=== TEXTAUSZUG ===

160.000 Tonnen Lebensmittel landen im Müll
Von Martin Burger
Ende August 2011 auf einem Feld bei Orth an der Donau. Die Zwiebelernte läuft auf Hochtouren, die Sommerzwiebel werden anhängerweise in den Gemüsebaubetrieb in Probstdorf geführt. Als der letzte Traktor mit Anhänger weg ist, liegen immer noch haufenweise Zwiebeln herum. Auf die Frage, was damit passiert, lautet die Antwort eines Bauern: „Die werden eingeackert.“ Erklärung: Sie haben nicht die richtige Größe und werden vom Handel nicht akzeptiert.
Eineinhalb Jahre später im Lebensministerium. „Lebensmittel sind kostbar“, heißt das Maßnahmenpaket, das Minister Niki Berlakovich am Mittwoch präsentierte. „Wir versuchen die Verschwendung zu reduzieren“, sagen Unterstützer wie Österreichs höchster Landwirt, Gerhard Wlodkowski. Zeit wär’s. Denn allein jeder heimische Haushalt entsorgt Lebensmittel im Wert von 300 Euro im Jahr vor ihrem Verfallsdatum. In Summe werden 157.000 Tonnen verpackte und unverpackte Lebensmittel weggeschmissen. Und wie hoch ist der Anteil der Feldfrüchte, die es gar nicht bis in den Supermarkt schaffen? „Dazu gibt es keine Erhebung“, sagt Wlodkowski. Ärgerlich ist die Tatsache, dass es für die aussortierten Rohstoffe keine wirkliche Verwendung gibt. „Den letzten beißen die Hunde.“
Damit es nicht so weit kommt, gibt es den Aktionsplan. Das Lebensministerium steuert Aufklärungsmaterial für Schulen bei und vergibt Forschungsaufträge, um die dürftige Datenlage zu verbessern. Gesetzesinitiative werde es keine geben, „das wäre Bevormundung“, sagt Berlakovich.
Teile dein Essen
Das Weitergeben von nicht selbst verbrauchten Lebensmitteln, genannt Food Sharing, bekommt eine eigene Internet-Plattform, betrieben von der Wiener Tafel. Auch der Lebensmittelgroßhandel macht mit. Spar will den Anteil jener Filialen, die mit Sozialmärkten zusammenarbeiten von 90 auf 100 Prozent erhöhen, das Waldviertler Unternehmen Kastner aus Zwettl engagiert sich in der Ausbildung von Tourismusschülern. Die Wirtschaftskammer Sparte Handel will die Backshops ausbauen, die je nach Bedarf backen und so den Brot-Berg am Abend klein halten.

=== DATENZEILEN ===

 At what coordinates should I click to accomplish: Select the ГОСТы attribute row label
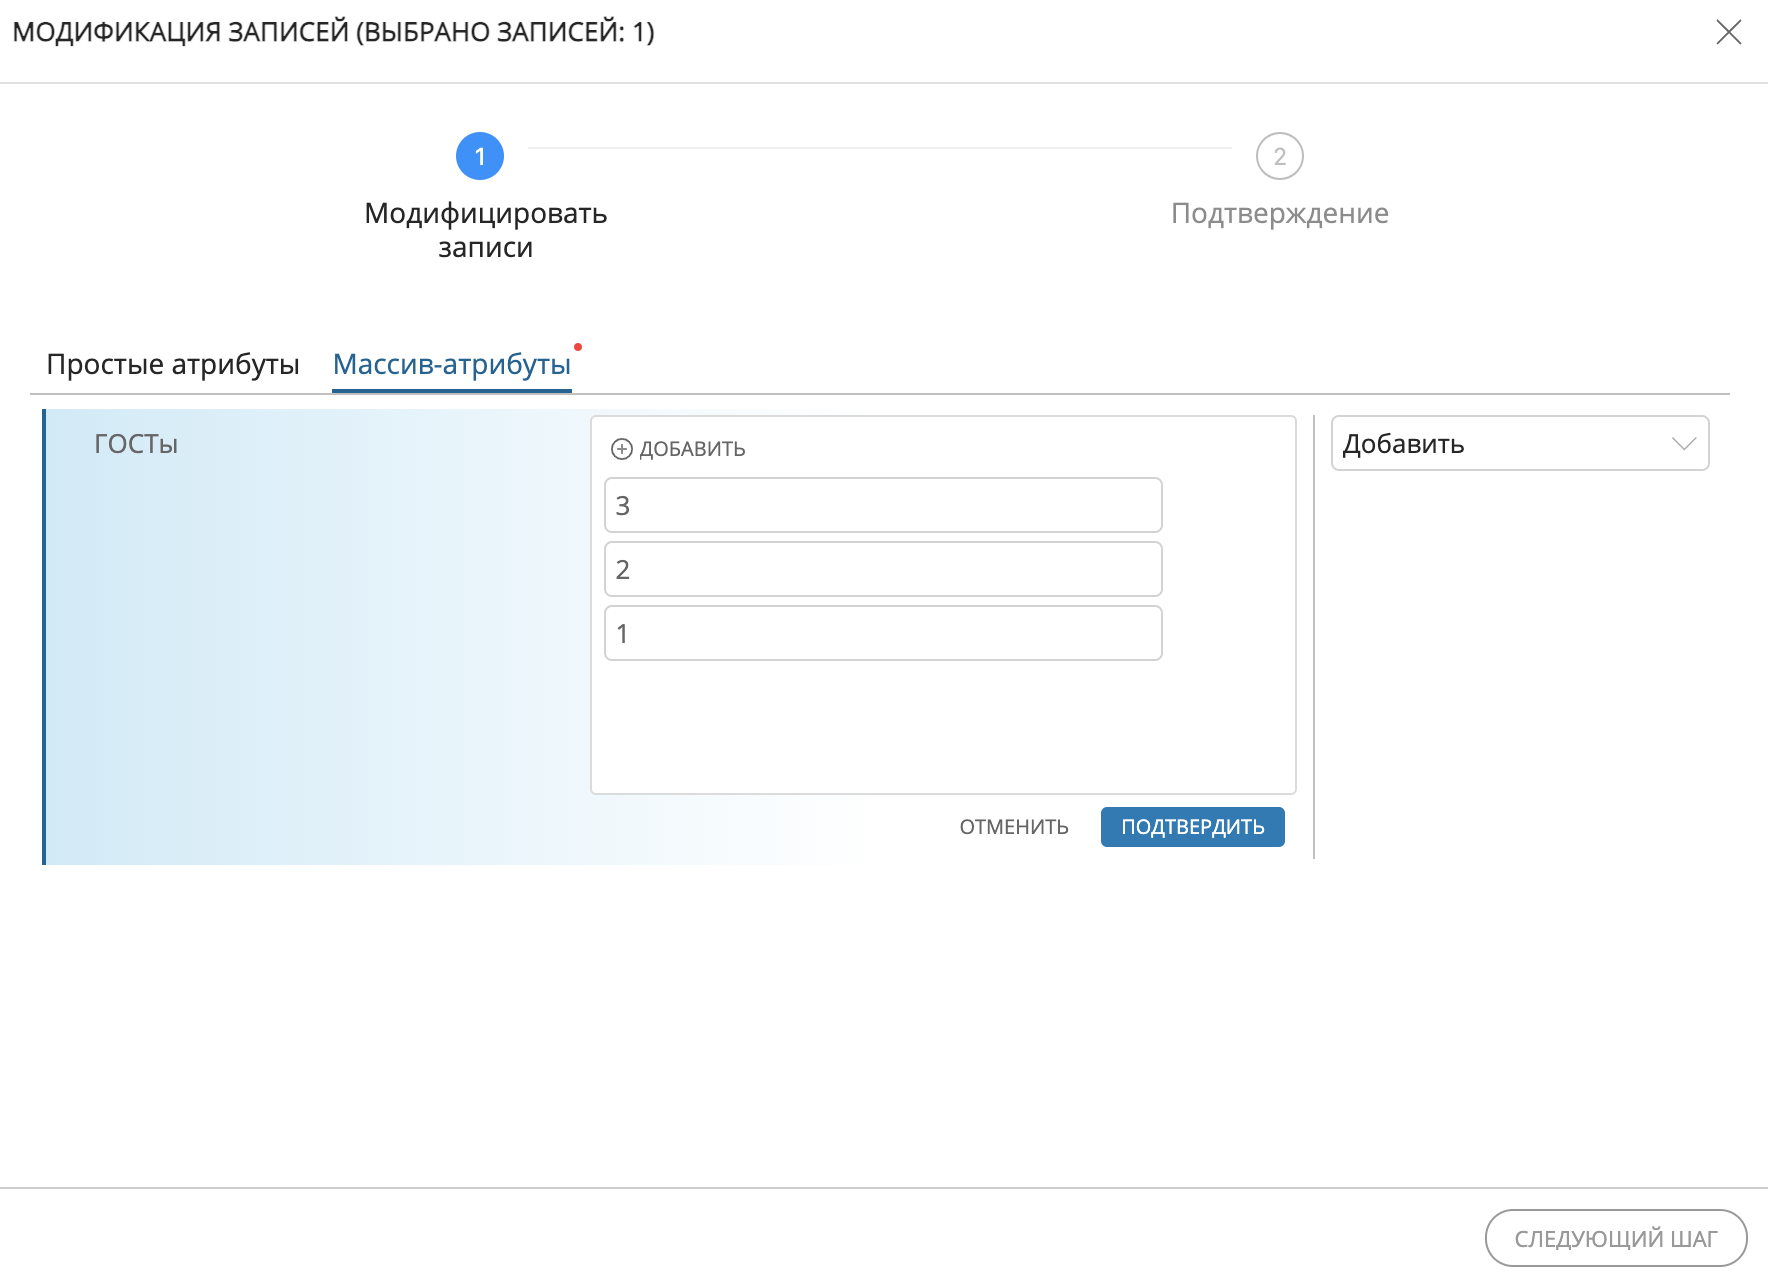pyautogui.click(x=136, y=444)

===

## KURZE ÜBUNG
Schreib bitte den Artikel über Lebensmittelverschwendung im Anschluss an seinen letzten Satz weiter. Die Daten werden hier nicht gebraucht.

## ANTWORT
Das blieb nicht unwidersprochen. Ernst Tüchler vom ÖGB, der sich an der Aktion beteiligt, bemängelte, dass die Backshops in Supermärkten „den Bäcker umbringen“. AK-Konsumentenschützerin Melitta Aschauer-Nagl kritisierte Aktionsangebote: „Drei Produkte kaufen, zwei zahlen und eins wegschmeißen ist nicht sinnvoll.“ Trotz der unterschiedlichen Zugänge fielen die versammelten Sozialpartner nicht aus der Rolle. Tüchler, geeicht: „Wenn zwei über Lebensmittel reden, gibt’s drei Meinungen.“
Der Mensch ist ein Jäger und Sammler. Das ist vor allem in Zeiten knapper Ressourcen ein guter Mechanismus. In Zeiten des Überflusses für viele führt das zu Shopping-Exzessen und direkt in die Wegwerfgesellschaft. Also. Lasset uns verzichten, denn Verzicht ist wie eine Fastenkur. Man fühlt sich nachher irgendwie leichter.
Diese Institutionen gehen mit gutem Beispiel voran.
Frents.com Hier werden nach dem Facebook-Prinzip Kinderhochstühle, Beamer, Werkzeugsets, Umzugskartons und Tausende andere nützliche Dinge geteilt und verkauft.
Gemeinschaftsgärten In großen Wohnsiedlungen wie dem Nordbahnhofviertel in Wien 2 macht ein gemeinschaftlich angelegter Garten wie der „Mintzgarten“ Sinn. Grüne Initiativen wie diese bringen mehr als Gemüse hervor. Laut dem American Journal of Public Health macht Garteln die Städter gesünder. Konkret ist der Body-Mass-Index von Kleingärtnern signifikant geringer als jener von Nicht-Gärtnern.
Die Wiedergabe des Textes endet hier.